City of London Corporation Tackling Racism Taskforce Co-Chair Andrien Meyers said: ‘I’m really proud of the wide-ranging work the Taskforce has carried out to promote inclusion in the City Corporation, our schools and institutions and the City as a whole, which support our commitment to ensuring the Square Mile is a place where people of all ethnicities and backgrounds feel safe and welcome.’ 

The BLM movement was sparked by the killing of George Floyd in the US where he was arrested by police.

Protesters tore down a statue of Edward Colston on Sunday, June 7, on the same day a memorial to Winston Churchill in London was defaced with the words ‘was a racist’ written on a plinth underneath.

It prompted a wave of statues being targeted with graffiti or being attacked during protests, culminating in some statues, including ones of Nelson Mandela and Winston Churchill, being covered up to be protected from vandals.

The Topple the Racists campaign launched a comprehensive list of statues it wanted to see removed as it believed the names behind the monuments held racist beliefs.

It led to Oriel College at Oxford University voting to remove a statue of Cecil Rhodes, a colonialist politician in southern Africa in the 19th century.

Boris Johnson wrote last year: ‘We cannot now try to edit or censor our past. We cannot pretend to have a different history. The statues in our cities and towns were put up by previous generations.

‘They had different perspectives, different understandings of right and wrong. But those statues teach us about our past, with all its faults.

‘To tear them down would be to lie about our history, and impoverish the education of generations to come.’

William Beckford: The two-time Lord Mayor of London and father of a famous English novelist whose wealth was built from slavery 

William Beckford – often known as Alderman Beckford to distinguish him from his famous novelist son of the same name – was a well-know political figure in the 18th century.
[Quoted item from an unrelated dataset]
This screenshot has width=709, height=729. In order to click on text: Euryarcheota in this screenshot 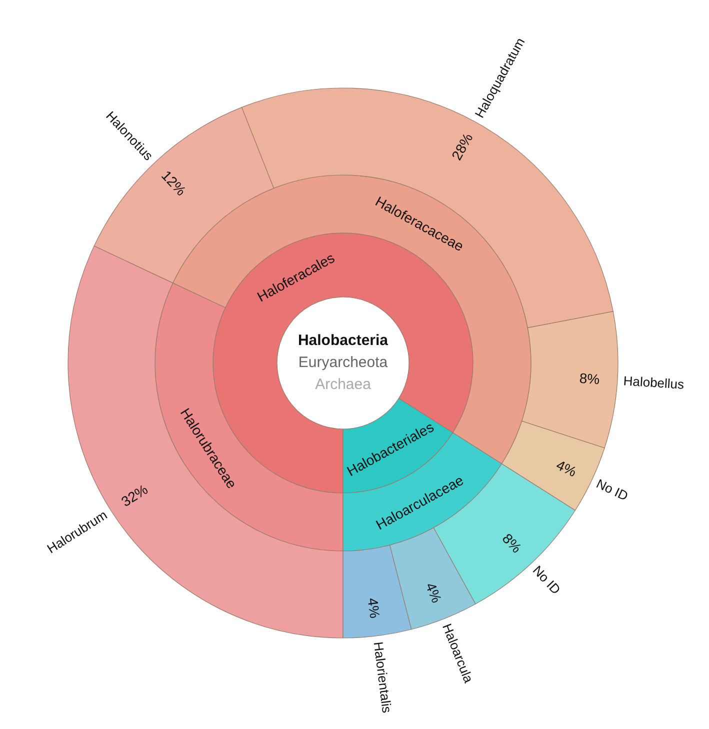, I will do `click(343, 362)`.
A vastly wealthy man, he twice served as the Lord Mayor of London 1762 and 1769.

But his and his family’s fortunes were built off the back of slavery in Jamaica.
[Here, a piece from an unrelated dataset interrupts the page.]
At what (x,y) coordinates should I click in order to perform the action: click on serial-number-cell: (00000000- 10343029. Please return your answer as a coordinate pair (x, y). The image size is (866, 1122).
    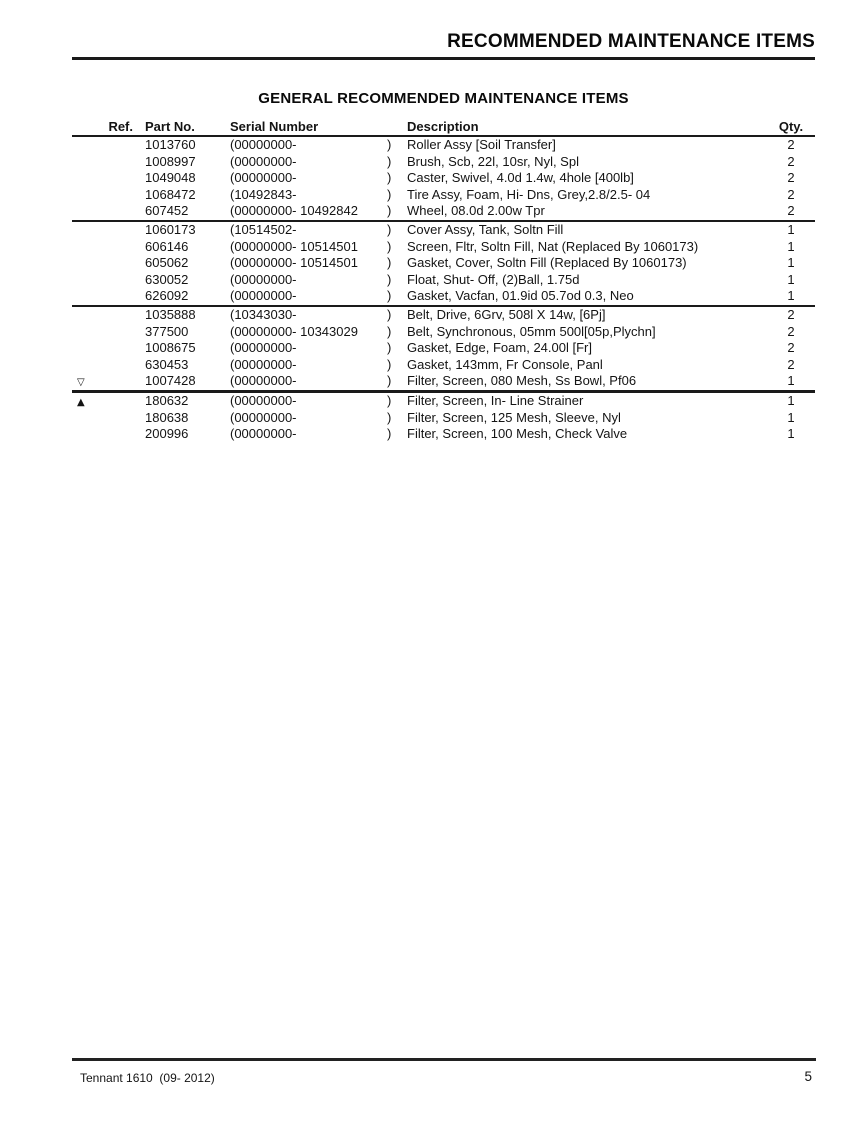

His grandfather, Colonel Peter Beckford, left England for the Caribbean Island in search of wealth.

He later became the acting Governor of Jamaica in 1702 and reputedly owned 20 Jamaican estates, 1,200 slaves and left £1,5million in bank stock when he died in 1710.

The vast majority of his fortune passed to eldest son Peter Beckford – William’s father. It later passed to William – who was Peter’s sole surviving legitimate son.

William, who was born in Jamaica in 1709 and educated in England, inherited 13 sugar plantations after his father’s death.

When his brother, named Peter, died in 1712, the number of enslaved Africans he owned grew to 3,000.

On one of the plantations, in 1760, a rebellion took place and over 400 enslaved Africans were killed and many others brutally punished. It is said that the leader of the uprising was burnt alive.

Meanwhile, with his huge wealth came influence. William became an Alderman of London, Sheriff of London and twice Lord Mayor of London.

In 1770 he famously supported the MP John Wilkes in a speech representing the rights of the mercantile man to King George III.

He was considered a hero among political reformers for the speech. William died that year and had a statue celebrating his career in London’s Guildhall.   

William’s son, also named William, would later become a famous writer, remembered for his Gothic novel Vathek.

Alderman Beckford’s contribution to the slave trade has recently been highlighted following the Black Lives Matter campaign last Summer.

The City of London Corporation’s Policy and Resources Committee has now voted to remove him from their historic Guildhall headquarters.